Slashes. We are familiar with the forward slash (/), also called the stroke. The forward slash (which is the most common used form for division) appeared on manual typewriters. But the first real use of them was in early computers which substituted the forward slash for the ¸ division sign. The backslash, also known as the slosh (\), was added in the 1970s to perform mathematical computations. We use it today to indicate subdirectories.

SysRq. This is a throwback to the IBM 3270 terminals (which your PC can pretend to be, though why you would want it to is a good question. You hit this key when you wanted to get the mainframe's attention: System Request.

Break. This key interrupts any program running in BASIC. Again, it's been a while since BASIC has been a biggie on anyone's wish list, but there it is, still staring you in the face every day.

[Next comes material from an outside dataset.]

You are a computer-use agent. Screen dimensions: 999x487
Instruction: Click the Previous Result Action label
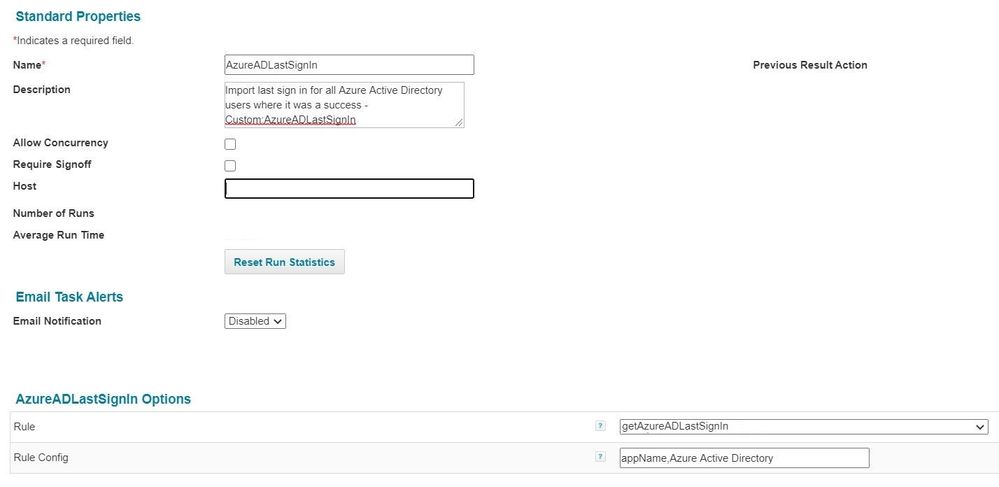[810, 65]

@ Everyone knows what this is, but no one is sure what to call it. We call it the "at-sign" because it means "at" or "costing," as in "15 bu @ $1.76 ea " It's remarkable that we haven't devised a better name for it than at-sign. I asked Internet users around the world what they call it their languages.

Germans call it Klammeraffe. Norwegians have four names for it: kr°llalfa (curled alpha), grisehale (pig's tail), nabla and at-tegn (at-sign). Swedes call it kanelbulle (cinnamon bun). Danes call it snable a (trunk a). The French call it, variously, a commercial, a enroule (rolled a), and arrobas or arrobasque, which resembles the Chilean arroa. Russians also call it commercial a.

Then there are a bunch of fun spoken names for keyboard characters. You probably know one name, but not the others:

~ tilde, twiddle

! bang, pling, shriek

$ cash, dollar, string

^ caret, up, "hat"

& and, ampersand (in Danish, Anders And, the name there for Donald Duck). Typographers and Latin Scholars know that this is simply the letters e and t ligatured together -- et, meaning and.

| pipe. Now I know what to call it, but I still don't know what to do with it.

* splat, star, splotch

# hash, pound, mesh, scratch, sharp, octothorpe, skigard (Norwegian). I am told it is also the Chinese character for communal farm. This one is very controversial in Great Britain, where they have their own fixed idea about what a "pound sign" should look like.

Then there are some keys that don't appear on your keyboard, but have appeared on other computers over the years. I always wanted to see one known as the Yu-Shiang Whole Fish. It appeared on an early Lisp machine, and it was reserved for very high-level -- I'm talking sky-high here, top-a-the-world-ma -- commands. Way over our heads.

And then there is the legendary Cokebottle key. This was the name programmers gave a key that you desperately need to have in front of you, but no one has yet thought to create.